## BEGIN TEXT EXTRACT

Wednesday, May 30, 2012

Plain Vanilla

Did you know 98% of all households purchase ice cream?
Did you know children ages 2–12 and adults aged 45 and over consume the most?
At our family cookouts purchasing ice cream is like washing clothes on New Year's Day. You just don't do it! 
Homemade ice cream is a staple at our summer cookouts. My mom makes strawberry, peach, or cookies-n-cream, but there's just something so intoxicating about Granny's Vanilla Ice Cream that makes it the most popular among ice cream flavors at our cookouts.  Get ready, this recipe is long and tedious!

Ganny starts by combining the following ingredients in a large stock pot:

4 – 4 ½ cups of sugar*
5 TBSP. cornstarch
French Vanilla Instant Pudding Mix
1/8 tsp. salt 
 Once the dry ingredients are mixed, Granny adds:
1 gallon whole milk
5 large eggs (well beaten)
Granny says beat those eggs until they turn a "lemony" color and are foamy.  She likes to use her manual hand mixer.  I, on the other hand, make a mess each time I TRY to use that thing, so I'll stick with an electric hand mixer!
Once the eggs & milk have been added to the mixture whisk it all up. Place the pot in a large pot of water (making it a double boiler).
Don't stop stirring.  Don't want the sweet mixture to stick to the bottom of the pot. Granny said the liquid looked too sweet. ... I still haven't figured out what that looks like.

## END TEXT EXTRACT
## BEGIN DATA

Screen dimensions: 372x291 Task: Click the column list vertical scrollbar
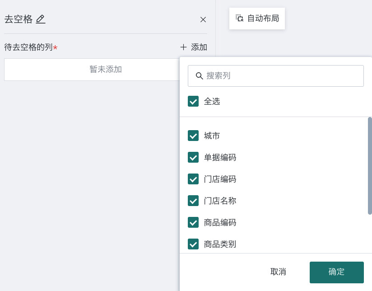click(370, 165)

## END DATA

• AIM 1:
Answer these questions from the vanilla ice cream post:
(a) What percentage of all households purchase ice cream?
(b) How many large eggs go into the mixture?
(c) What kind of hand mixer does Granny like to use?
• AIM 2:
Translate this sentence from the vanilla ice cream post into Spanish: "She likes to use her manual hand mixer."
• AIM 3:
Please extract everything from "Did you know 98%" down to "don't do it!" in the vanilla ice cream post.
The lines have nothing to do with what you're asked to do.

• REPLY 1:
(a) 98%
(b) 5
(c) Her manual hand mixer

• REPLY 2:
A ella le gusta usar su batidora de mano manual.

• REPLY 3:
Did you know 98% of all households purchase ice cream?
Did you know children ages 2–12 and adults aged 45 and over consume the most?
At our family cookouts purchasing ice cream is like washing clothes on New Year's Day. You just don't do it!